“I soon realized that no journey carries one far unless, as it extends into the world around us, it goes an equal distance into the world within" -Lillian Smith
12.09.2010 77 °F
Passport clutched tightly, I stood in the line marked "Foreigners." To the left and right lay countless rows similar to mine, intercultural streams of people flooding into one common ocean. An elderly Japanese woman, gray-headed and grasping her husband's arm stood behind me. To my left, a haggard Malaysian woman, anchored by shopping bags, wearily managed two squirming boys bent on escape. Streams and rivers of us, different in our origins, but all flowing toward the same place: outside China.
Jake and I shuffled through the border checkpoints into Macau, an area adjacent to Zhuhai. Like Hong Kong, Macau is a special administrative region of China. Lying on the western side of the Pearl River Delta, the territory was originally a Portuguese settlement during the 16th century.
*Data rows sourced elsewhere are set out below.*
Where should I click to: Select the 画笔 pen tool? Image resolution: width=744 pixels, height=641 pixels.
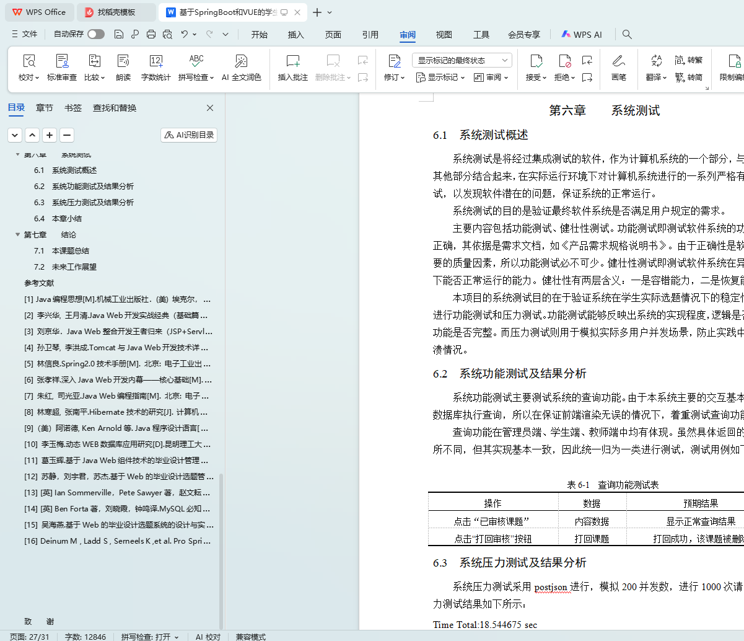618,61
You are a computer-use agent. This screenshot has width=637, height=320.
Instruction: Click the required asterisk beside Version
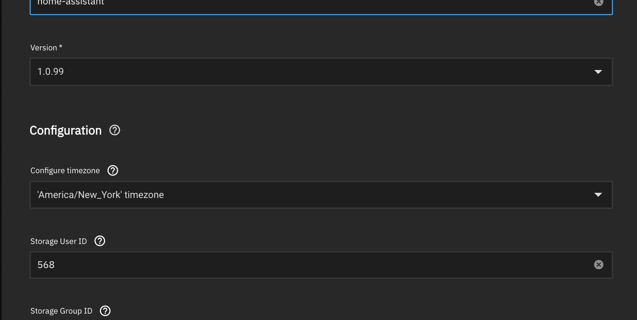coord(61,47)
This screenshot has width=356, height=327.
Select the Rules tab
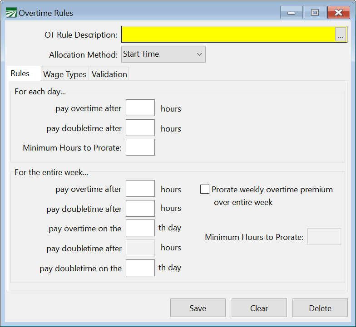pos(20,73)
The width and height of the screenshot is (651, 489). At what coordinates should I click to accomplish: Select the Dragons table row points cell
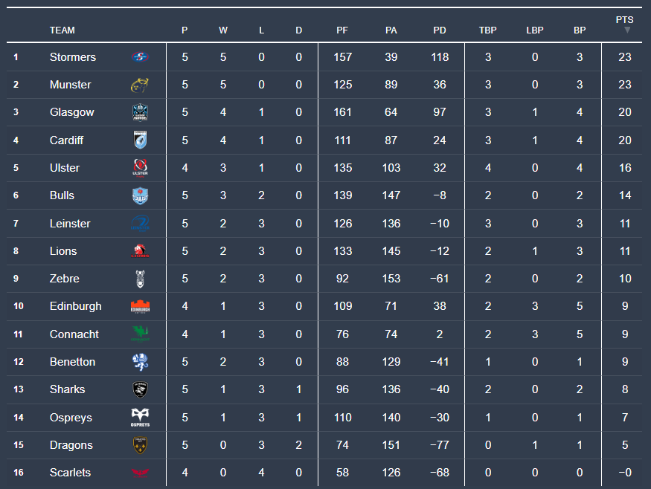tap(625, 445)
According to Wikipedia, the name is said to have derived from the Jyutping Temple built in 1448. The temple was dedicated to Matsu, goddess of fishermen and seafarers.
With successful industries in textiles and electronics, Macau is also known for its hotels, historical sites, resorts and casinos. With such a rich reputation, Jake and I couldn't help but plan a daytrip to the area.